* _Work request_
Only the number is needed: how many lines in the entries below contain the string "computer"?

(Dataset entries)
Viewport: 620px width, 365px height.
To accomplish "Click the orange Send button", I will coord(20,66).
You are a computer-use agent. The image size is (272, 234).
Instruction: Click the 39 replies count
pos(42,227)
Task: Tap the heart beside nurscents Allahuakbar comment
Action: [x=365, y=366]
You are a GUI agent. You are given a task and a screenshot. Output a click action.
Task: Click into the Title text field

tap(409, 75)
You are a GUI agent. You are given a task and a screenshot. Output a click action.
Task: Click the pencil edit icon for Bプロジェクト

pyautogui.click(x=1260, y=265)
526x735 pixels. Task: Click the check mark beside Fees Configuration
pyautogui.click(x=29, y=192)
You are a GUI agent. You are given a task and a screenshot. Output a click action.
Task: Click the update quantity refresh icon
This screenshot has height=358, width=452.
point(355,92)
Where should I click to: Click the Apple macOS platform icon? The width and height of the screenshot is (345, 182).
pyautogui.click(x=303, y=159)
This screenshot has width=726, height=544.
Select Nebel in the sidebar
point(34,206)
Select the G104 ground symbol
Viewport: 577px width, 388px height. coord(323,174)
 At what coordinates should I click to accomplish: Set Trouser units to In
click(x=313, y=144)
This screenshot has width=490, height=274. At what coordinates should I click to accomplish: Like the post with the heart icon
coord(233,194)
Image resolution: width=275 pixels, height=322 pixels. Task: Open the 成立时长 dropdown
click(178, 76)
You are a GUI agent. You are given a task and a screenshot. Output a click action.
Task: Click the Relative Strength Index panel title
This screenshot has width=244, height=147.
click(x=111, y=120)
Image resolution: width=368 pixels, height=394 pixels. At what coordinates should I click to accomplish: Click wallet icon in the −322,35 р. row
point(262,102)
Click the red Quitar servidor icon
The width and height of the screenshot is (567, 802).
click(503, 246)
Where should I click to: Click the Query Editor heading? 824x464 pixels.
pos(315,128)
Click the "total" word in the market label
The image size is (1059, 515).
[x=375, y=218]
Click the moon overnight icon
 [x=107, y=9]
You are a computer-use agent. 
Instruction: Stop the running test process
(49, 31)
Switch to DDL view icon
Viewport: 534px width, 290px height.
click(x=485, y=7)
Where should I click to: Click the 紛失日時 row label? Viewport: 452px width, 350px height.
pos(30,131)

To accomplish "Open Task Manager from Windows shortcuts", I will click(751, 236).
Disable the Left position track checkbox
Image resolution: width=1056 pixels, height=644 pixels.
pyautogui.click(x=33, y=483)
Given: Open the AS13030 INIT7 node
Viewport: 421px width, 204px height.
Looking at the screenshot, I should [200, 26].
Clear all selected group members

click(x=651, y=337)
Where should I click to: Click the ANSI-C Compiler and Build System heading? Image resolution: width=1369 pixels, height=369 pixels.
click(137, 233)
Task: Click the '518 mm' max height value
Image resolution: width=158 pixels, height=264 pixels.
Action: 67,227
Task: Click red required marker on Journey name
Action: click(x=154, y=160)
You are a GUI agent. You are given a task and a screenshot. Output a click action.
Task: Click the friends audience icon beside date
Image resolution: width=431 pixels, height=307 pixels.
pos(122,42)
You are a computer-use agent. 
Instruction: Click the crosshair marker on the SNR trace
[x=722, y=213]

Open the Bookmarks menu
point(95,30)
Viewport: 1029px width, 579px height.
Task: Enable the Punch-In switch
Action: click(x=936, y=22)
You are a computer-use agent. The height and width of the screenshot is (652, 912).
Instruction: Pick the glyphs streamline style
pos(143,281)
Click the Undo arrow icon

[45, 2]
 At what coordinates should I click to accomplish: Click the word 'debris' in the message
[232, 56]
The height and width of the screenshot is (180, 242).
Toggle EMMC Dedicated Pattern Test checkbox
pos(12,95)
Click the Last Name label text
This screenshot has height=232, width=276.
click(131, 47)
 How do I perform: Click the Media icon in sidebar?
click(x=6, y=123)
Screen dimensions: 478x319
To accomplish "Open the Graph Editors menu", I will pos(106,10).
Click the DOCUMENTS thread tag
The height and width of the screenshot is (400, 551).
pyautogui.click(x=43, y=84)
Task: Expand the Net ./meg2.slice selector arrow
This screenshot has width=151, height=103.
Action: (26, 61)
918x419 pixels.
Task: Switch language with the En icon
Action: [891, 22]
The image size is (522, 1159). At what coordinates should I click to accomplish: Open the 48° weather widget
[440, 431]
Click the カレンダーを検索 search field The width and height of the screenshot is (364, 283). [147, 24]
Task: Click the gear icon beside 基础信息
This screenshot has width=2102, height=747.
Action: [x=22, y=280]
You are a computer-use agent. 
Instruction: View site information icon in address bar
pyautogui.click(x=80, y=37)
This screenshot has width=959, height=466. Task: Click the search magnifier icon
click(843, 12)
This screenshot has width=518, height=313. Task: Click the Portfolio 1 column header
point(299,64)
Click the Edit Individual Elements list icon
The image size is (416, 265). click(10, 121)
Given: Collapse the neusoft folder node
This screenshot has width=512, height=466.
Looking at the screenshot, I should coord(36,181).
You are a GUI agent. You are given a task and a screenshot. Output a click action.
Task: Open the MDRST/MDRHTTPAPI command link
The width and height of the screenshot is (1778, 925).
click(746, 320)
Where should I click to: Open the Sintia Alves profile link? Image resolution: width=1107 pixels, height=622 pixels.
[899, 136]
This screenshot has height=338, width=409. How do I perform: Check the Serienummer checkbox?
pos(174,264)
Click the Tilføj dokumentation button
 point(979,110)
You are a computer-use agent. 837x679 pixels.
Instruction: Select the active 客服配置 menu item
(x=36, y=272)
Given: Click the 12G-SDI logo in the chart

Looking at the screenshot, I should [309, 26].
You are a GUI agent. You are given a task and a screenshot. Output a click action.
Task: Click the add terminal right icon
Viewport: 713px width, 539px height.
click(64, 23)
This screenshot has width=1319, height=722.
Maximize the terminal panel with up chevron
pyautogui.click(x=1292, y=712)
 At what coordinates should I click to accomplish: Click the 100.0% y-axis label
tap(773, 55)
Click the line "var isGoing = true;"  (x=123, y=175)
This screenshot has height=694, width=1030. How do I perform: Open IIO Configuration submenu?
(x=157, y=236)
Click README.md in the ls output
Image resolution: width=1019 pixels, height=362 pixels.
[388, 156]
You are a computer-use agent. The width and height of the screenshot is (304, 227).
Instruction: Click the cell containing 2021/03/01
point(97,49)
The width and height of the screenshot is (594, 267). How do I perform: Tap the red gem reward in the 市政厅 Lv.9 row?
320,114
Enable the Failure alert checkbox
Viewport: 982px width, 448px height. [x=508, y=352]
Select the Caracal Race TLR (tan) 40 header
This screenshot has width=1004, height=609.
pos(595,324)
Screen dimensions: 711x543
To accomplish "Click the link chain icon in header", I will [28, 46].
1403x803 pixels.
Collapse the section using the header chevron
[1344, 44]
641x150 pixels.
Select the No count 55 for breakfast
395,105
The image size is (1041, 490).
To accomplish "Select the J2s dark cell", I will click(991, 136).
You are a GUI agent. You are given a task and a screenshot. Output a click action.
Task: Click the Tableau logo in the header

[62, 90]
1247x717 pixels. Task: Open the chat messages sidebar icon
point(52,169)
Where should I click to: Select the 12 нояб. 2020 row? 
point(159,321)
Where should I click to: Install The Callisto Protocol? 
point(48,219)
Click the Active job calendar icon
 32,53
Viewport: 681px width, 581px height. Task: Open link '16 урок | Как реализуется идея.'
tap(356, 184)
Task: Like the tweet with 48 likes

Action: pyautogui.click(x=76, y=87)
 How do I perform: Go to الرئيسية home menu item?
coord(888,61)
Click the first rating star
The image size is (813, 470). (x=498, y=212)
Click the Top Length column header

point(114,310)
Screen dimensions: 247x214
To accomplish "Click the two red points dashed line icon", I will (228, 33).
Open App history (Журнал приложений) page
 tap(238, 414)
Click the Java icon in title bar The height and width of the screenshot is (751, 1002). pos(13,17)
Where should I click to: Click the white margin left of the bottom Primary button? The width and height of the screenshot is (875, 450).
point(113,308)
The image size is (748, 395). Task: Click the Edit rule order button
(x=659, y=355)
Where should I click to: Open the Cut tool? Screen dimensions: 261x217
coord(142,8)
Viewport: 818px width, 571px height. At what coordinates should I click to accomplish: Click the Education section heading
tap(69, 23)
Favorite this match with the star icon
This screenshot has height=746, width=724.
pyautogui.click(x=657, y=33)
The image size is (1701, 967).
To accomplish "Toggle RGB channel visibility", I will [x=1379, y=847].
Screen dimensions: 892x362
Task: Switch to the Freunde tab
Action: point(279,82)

* _Result for this exercise_
7